Build your future on a strong foundation
The Franklin Core Curriculum merges academic skills with a strong focus on international and intercultural competencies. These courses give you the tools you need to study, research, communicate and live responsibly, while crossing borders and traveling far from home. The university core represents the heart of the Franklin experience.
First Year Seminar
The Core begins with the First Year Seminar, a course that helps students adapt to academic expectations and the university experience. Your First Year Seminar (FYS) pairs you with a professor, who also serves as your academic advisor, in a discipline of interest to you. The First Year Seminar courses have varying topics but all focus on Franklin's unique culture and the larger Swiss community, providing a basis for cross-cultural interactions and real life in a multicultural environment.
Academic Travel is Franklin's signature program, and it is probably a factor in every Franklin student's choice to attend. Three-credit Academic Travel courses are regular semester courses with a 10-14 day travel period designed to add an experiential learning piece to what is studied in the classroom. Many strong relationships are built between students on Travel, and those experiences are a fundamental part of what defines a Franklin graduate.
Being a student at Franklin means learning to write well in English, as well as being able to use that skill in other languages. After the first year seminar, students enroll in an academic writing course (WTG 150 and/or WTG 200) as part of the year long experience and then later enroll in W-designated courses that are writing intensive. The writing requirement culminates with the capstone course, thesis, or senior project.

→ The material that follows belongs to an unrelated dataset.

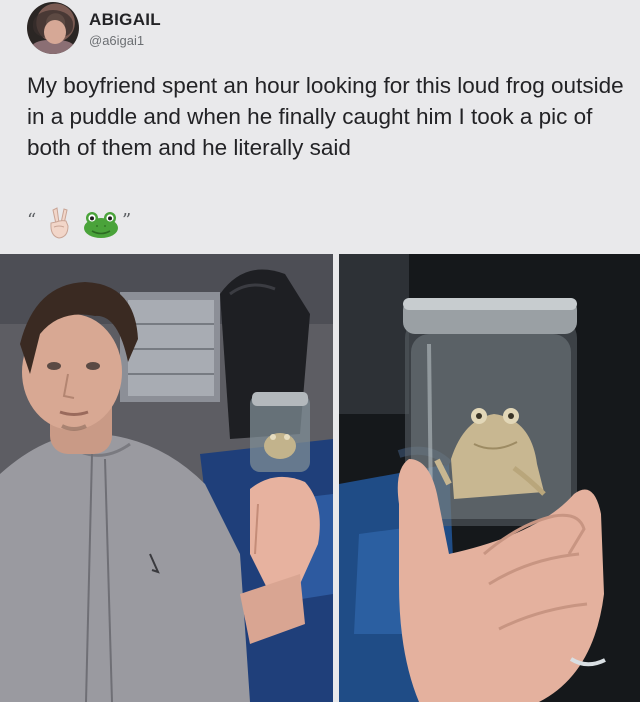  What do you see at coordinates (53, 28) in the screenshot?
I see `avatar` at bounding box center [53, 28].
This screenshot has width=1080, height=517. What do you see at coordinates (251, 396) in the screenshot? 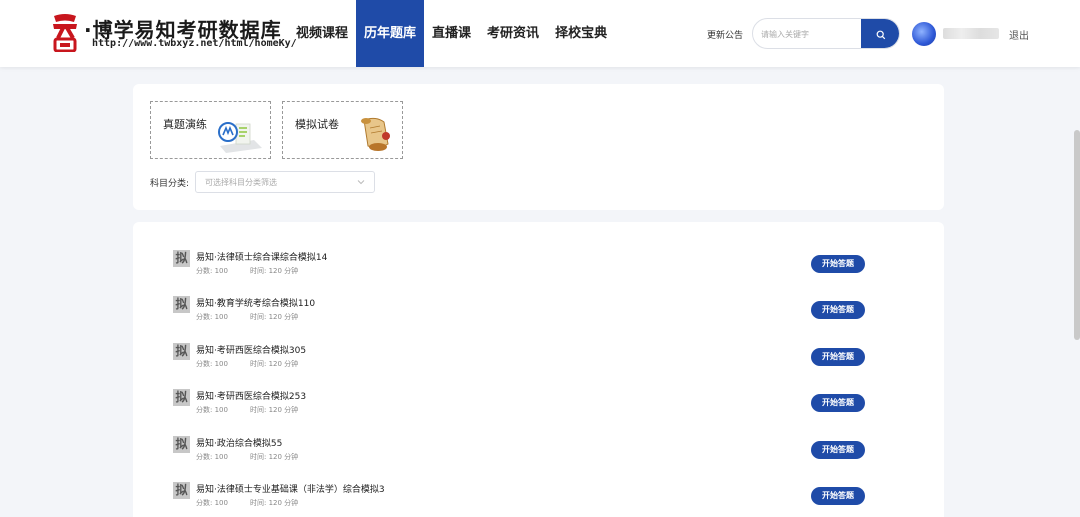
I see `paper-title: 易知·考研西医综合模拟253` at bounding box center [251, 396].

Students choose two courses from each of three Areas of Knowledge: Intercultural Competencies, International Engagement and Social Responsibility. These Areas of Knowledge are designed to increase your appreciation for a variety of world views, bring you to a better understanding of the processes and consequences of globalization, and help you develop an awareness of social justice. These 18 credits go beyond experiencing cultural differences and begin to open the door to understanding and guiding change for the future.
As part of the university's mission to help you learn intercultural competencies and to make the most of your experience in Switzerland, the final piece of the Core involves gaining intermediate proficiency in a Swiss language. Students take a sequence of language classes in French, German, or Italian to help them improve their language skills and to integrate in the local community.